[Goal]:
Rescale the lines from the one with "The image size is (854, 566)." through the end of the records, requests included, by rewriting them with every coordinate in the answers multiplied by 2.35 and rounded to a whole number, halves rounded up.

Word and element location records
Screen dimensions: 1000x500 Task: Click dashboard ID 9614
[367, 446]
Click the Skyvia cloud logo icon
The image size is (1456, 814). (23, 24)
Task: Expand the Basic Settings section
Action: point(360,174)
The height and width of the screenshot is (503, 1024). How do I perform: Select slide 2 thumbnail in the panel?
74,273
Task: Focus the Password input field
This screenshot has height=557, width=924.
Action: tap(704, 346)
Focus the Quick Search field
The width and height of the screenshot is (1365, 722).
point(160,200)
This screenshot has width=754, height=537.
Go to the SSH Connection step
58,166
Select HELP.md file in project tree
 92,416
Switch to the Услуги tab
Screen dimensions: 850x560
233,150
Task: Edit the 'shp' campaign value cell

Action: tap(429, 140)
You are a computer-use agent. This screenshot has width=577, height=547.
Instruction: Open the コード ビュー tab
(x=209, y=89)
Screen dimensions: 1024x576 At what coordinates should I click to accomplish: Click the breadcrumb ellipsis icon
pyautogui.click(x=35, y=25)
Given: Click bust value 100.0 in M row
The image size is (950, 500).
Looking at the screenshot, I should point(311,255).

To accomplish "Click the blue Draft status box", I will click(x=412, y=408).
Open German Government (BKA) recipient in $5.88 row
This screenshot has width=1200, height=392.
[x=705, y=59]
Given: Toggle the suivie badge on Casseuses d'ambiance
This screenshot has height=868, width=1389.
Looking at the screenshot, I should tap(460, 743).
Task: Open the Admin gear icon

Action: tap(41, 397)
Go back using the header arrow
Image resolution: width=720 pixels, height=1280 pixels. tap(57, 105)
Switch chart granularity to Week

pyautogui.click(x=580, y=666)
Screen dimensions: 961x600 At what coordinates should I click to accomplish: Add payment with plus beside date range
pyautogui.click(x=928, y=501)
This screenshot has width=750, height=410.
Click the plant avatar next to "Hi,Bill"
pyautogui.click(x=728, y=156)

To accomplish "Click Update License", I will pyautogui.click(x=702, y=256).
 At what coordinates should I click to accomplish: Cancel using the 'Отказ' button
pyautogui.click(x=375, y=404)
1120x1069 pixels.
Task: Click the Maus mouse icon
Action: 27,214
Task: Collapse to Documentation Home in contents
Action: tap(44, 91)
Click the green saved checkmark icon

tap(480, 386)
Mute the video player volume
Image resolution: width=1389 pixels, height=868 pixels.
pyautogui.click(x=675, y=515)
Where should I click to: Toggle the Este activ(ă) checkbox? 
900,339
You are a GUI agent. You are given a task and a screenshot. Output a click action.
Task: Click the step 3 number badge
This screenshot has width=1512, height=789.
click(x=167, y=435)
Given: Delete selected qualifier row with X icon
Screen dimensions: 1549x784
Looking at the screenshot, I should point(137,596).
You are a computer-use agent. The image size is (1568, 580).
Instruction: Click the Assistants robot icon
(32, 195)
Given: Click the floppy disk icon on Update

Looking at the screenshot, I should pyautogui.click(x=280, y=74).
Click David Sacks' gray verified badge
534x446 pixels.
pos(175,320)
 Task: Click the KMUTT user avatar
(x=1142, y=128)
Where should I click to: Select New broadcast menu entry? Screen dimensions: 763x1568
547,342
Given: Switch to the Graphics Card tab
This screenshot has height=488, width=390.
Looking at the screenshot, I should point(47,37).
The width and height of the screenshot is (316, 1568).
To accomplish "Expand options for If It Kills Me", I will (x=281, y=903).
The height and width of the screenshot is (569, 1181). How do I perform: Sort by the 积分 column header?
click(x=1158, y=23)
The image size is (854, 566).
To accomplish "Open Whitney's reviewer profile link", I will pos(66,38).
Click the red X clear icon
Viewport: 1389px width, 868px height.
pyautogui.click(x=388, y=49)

[Exercise answer]:
The image size is (854, 566).
To accomplish "Open Whitney's reviewer profile link", I will pos(155,89).
Click the red X clear icon
Viewport: 1389px width, 868px height.
pyautogui.click(x=912, y=115)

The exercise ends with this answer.